Consejos para una Alimentación Balanceada
Reducir el consumo de alimentos fritos es beneficioso para la salud mental y la salud en general. Si bien las papas fritas son una botana deliciosa, su consumo excesivo puede tener serias repercusiones. Es recomendable que su consumo sea mínimo (si se puede eliminar por completo, siempre será mejor), y en el marco de una alimentación balanceada.
Para mantener una alimentación balanceada, es fundamental incluir una variedad de nutrientes que el cuerpo necesita para funcionar correctamente.

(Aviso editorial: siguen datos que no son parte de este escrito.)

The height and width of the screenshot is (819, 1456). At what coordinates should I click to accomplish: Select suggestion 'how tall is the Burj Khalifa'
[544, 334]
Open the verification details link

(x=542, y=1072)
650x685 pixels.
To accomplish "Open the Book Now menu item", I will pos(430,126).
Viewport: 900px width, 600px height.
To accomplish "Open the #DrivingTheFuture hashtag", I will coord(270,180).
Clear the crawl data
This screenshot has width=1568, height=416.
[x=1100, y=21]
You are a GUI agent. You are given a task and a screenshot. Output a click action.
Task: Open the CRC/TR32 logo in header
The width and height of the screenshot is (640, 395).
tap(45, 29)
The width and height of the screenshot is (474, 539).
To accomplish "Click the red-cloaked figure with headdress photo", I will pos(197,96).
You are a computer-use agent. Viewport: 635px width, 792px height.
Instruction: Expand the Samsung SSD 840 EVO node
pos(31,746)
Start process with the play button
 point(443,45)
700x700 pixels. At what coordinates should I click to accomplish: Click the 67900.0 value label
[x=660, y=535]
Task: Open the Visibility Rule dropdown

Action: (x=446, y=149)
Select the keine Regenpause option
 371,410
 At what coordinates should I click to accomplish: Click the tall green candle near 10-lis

Esto se logra a través de una dieta variada que incluya los distintos grupos de alimentos en proporciones adecuadas:
- Incorpora los cinco grupos de alimentos: Asegúrate de que tu dieta incluya frutas, verduras, proteínas (carnes magras, legumbres, frutos secos), lácteos o sus alternativas y cereales (preferentemente integrales).
- Equilibra las porciones: Utiliza el método del plato para balancear las porciones de cada comida. La mitad de tu plato debe estar compuesto por frutas y verduras, un cuarto por proteínas y el otro cuarto por cereales o tubérculos.
- Limita el consumo de grasas saturadas, azúcares añadidos y sal: Elige alimentos bajos en estas sustancias. Al comprar productos procesados, el consumidor no puede controlar la cantidad de sal, a diferencia de una preparación casera.
- Hidrátate adecuadamente: El agua es esencial para el correcto funcionamiento del organismo.
- Planifica tus comidas y meriendas: Tener un plan te ayudará a evitar opciones menos saludables cuando tengas hambre.
- Escucha a tu cuerpo: Aprende a reconocer las señales de hambre y saciedad para evitar comer más de lo necesario.
Además de seguir estos consejos, es importante realizar actividad física regularmente y ajustar el consumo de calorías a tus necesidades energéticas, dependiendo de tu edad, sexo, peso y nivel de actividad. Es crucial educar a los niños sobre la alimentación saludable, ya que el consumo frecuente de papas fritas puede llevar a problemas de sobrepeso y estimular áreas del cerebro relacionadas con el placer y la adicción.
Los peligros de las comidas procesadas
En cuanto al acompañamiento de una porción de papas fritas, la académica Francisca Echeverría aseguró que las ensaladas y proteínas bajas en grasa, como carne, pescado o ave, son lo más recomendado, ya que “existe una recomendación de ingesta de grasa de no superar el 30% de la energía. Las grasas en las papas fritas aportan 45% de la energía, por lo tanto, para mantener una ingesta de grasa menor al 30%, deberá acompañarse con alimentos que favorezcan aquello”. Lo importante es que productos como las papas fritas no sean la base de la alimentación.